__What this task involves__. The answer must consist of each line below that holds the word "list", copied as it stands.

__Material provided__.
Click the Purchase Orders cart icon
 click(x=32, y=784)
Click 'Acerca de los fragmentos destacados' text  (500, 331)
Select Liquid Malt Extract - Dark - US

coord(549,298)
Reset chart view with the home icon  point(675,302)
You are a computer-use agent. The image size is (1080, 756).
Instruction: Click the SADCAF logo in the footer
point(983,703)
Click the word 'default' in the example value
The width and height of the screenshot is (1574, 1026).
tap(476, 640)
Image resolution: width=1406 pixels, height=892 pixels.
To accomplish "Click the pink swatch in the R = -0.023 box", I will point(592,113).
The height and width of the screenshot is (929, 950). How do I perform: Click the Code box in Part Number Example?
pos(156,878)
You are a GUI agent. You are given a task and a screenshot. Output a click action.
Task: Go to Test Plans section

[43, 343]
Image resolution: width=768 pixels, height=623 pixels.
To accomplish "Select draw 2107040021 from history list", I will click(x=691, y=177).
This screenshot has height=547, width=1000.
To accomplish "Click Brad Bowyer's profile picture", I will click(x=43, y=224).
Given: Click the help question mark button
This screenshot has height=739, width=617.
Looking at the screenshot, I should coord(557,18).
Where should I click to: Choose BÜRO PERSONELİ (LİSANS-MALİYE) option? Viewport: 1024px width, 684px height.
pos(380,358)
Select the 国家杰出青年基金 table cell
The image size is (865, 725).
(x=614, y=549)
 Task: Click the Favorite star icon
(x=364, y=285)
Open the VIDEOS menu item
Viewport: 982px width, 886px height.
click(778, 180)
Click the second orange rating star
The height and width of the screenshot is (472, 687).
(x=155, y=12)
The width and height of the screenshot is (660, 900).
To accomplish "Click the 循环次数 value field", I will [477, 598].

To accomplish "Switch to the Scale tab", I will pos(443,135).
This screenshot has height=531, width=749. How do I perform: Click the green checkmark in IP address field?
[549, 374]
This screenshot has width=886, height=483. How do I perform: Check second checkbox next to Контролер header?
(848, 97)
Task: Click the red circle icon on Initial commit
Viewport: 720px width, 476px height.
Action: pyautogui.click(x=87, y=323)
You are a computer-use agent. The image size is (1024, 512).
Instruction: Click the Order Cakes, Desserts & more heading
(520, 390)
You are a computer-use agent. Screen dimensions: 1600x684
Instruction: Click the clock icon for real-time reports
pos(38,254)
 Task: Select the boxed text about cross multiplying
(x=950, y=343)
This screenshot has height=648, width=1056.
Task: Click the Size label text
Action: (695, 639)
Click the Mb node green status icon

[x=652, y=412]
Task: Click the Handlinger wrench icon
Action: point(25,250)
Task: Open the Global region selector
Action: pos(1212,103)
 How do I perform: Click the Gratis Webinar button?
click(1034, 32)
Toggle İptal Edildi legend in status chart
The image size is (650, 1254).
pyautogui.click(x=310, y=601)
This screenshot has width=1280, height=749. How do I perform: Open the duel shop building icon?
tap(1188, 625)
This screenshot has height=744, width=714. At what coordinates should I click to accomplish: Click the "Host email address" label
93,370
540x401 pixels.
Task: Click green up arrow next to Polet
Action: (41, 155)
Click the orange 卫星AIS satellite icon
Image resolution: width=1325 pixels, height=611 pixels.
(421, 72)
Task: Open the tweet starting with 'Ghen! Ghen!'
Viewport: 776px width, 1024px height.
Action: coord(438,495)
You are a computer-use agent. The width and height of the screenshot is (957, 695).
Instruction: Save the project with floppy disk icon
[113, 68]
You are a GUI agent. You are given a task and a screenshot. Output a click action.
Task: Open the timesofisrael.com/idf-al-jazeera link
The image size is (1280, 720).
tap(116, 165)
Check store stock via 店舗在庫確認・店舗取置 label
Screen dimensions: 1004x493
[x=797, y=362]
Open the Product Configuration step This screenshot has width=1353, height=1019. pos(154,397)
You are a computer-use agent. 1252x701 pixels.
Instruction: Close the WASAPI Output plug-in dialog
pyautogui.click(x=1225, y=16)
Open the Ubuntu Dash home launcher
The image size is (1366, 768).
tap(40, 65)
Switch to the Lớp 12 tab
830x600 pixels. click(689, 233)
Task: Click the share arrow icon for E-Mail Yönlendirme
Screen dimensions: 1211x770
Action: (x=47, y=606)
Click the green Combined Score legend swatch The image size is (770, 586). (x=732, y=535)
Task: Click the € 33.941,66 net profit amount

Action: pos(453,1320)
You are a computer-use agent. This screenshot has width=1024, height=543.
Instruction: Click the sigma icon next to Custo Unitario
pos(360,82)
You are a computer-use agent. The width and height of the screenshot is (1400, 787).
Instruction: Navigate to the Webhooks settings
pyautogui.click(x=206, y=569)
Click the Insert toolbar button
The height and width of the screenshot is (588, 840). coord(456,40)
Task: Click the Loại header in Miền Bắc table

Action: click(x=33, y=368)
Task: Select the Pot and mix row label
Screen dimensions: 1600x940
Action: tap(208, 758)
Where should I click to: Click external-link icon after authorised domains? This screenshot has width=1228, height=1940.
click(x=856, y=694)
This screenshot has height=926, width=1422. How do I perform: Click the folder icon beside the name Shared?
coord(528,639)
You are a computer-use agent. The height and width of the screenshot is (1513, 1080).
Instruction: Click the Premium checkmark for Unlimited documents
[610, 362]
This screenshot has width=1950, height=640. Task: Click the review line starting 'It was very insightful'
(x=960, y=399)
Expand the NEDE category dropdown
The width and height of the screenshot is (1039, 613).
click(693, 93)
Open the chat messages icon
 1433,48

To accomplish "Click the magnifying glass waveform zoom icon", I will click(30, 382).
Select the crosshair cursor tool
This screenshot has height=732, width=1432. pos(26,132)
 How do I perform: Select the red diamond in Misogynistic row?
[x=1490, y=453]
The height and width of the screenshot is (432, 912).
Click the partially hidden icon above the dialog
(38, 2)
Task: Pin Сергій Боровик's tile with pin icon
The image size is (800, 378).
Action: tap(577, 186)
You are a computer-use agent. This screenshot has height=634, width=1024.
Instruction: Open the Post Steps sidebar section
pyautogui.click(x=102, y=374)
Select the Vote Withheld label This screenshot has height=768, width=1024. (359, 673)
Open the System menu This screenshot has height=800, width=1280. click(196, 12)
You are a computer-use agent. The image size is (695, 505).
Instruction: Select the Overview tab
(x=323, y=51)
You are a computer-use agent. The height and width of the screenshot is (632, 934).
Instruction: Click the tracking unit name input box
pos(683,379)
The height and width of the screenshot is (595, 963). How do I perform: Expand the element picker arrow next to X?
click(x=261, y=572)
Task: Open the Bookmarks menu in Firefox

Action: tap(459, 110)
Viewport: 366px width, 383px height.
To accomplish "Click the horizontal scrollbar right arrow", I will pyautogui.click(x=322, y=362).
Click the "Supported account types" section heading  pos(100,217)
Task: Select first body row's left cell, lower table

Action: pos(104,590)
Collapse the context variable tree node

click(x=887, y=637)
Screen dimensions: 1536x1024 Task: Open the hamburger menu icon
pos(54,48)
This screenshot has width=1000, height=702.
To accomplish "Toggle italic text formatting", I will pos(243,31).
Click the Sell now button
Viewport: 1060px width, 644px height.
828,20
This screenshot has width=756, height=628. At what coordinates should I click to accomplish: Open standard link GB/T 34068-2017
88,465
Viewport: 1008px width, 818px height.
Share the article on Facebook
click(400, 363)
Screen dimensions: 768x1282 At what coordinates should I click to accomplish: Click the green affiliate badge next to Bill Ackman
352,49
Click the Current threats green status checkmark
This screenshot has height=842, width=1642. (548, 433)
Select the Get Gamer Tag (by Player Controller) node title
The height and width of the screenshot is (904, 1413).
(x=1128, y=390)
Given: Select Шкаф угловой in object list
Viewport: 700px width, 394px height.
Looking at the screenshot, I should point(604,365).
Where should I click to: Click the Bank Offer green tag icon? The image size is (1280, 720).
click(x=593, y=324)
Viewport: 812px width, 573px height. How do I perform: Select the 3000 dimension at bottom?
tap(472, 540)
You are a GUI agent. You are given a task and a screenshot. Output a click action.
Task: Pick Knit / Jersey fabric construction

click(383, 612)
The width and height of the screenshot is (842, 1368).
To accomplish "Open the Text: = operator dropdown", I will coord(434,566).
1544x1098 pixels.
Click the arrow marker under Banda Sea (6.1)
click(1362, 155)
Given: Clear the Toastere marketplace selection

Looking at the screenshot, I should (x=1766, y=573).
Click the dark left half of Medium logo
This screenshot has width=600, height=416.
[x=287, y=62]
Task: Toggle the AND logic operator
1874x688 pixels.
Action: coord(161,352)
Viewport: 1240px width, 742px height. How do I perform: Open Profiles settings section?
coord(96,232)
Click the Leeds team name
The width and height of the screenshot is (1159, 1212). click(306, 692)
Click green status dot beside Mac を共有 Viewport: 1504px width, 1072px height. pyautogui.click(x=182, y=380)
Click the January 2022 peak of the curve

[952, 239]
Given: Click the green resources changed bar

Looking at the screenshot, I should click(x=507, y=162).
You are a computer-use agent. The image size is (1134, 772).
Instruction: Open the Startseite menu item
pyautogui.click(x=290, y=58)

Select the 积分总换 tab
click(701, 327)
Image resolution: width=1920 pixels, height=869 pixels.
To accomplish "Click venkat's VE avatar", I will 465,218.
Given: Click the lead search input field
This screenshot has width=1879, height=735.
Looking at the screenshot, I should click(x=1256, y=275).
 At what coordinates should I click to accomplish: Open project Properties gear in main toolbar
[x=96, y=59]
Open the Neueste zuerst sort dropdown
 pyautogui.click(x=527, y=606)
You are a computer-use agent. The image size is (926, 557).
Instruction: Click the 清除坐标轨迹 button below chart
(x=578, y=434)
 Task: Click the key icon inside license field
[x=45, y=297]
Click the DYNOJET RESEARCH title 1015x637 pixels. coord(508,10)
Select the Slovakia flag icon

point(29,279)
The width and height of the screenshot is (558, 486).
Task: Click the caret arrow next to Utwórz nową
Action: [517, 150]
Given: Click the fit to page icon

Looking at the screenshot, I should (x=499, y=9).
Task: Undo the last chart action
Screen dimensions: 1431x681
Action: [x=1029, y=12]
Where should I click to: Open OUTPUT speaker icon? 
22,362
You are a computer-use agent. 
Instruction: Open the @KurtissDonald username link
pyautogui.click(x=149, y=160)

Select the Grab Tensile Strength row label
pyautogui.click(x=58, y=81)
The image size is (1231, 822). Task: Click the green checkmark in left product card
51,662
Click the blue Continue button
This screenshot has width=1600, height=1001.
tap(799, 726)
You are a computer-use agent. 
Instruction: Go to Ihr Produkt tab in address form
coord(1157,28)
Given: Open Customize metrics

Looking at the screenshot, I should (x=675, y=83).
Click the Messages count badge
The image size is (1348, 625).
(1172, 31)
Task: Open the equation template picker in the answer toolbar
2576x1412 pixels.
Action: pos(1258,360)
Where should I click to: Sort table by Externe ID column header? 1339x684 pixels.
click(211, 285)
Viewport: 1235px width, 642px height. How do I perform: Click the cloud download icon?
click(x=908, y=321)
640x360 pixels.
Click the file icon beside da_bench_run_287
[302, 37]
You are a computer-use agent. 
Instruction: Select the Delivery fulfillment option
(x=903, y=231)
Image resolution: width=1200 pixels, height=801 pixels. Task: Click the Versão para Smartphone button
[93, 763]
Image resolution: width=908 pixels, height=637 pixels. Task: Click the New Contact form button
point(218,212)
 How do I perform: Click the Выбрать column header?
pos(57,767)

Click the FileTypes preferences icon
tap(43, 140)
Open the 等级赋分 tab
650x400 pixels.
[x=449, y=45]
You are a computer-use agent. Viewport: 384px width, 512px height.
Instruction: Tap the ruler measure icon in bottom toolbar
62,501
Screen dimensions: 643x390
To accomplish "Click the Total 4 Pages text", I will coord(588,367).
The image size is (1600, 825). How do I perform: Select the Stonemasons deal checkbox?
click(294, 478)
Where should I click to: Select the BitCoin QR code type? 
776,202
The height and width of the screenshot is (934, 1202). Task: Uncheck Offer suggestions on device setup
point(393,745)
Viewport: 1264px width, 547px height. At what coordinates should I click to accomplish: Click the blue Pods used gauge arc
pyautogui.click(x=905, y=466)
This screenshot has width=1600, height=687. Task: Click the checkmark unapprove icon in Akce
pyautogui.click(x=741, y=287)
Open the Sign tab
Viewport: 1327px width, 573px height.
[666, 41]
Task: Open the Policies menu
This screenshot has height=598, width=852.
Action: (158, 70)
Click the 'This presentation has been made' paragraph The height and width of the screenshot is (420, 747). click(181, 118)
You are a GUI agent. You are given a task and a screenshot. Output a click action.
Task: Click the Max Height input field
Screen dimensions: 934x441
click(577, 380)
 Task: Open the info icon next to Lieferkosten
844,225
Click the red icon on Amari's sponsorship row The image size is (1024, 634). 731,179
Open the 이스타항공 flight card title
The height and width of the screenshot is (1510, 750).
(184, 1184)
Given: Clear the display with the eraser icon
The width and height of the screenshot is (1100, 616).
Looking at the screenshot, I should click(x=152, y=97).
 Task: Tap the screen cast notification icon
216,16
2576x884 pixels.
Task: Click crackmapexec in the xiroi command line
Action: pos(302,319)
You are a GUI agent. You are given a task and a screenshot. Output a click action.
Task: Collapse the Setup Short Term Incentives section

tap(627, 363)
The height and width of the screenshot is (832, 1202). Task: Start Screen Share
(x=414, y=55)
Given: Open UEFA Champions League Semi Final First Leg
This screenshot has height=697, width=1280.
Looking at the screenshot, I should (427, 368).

__Result__.
To accomplish "Select draw 2107040021 from history list", I will click(x=691, y=177).
Given: Select Шкаф угловой in object list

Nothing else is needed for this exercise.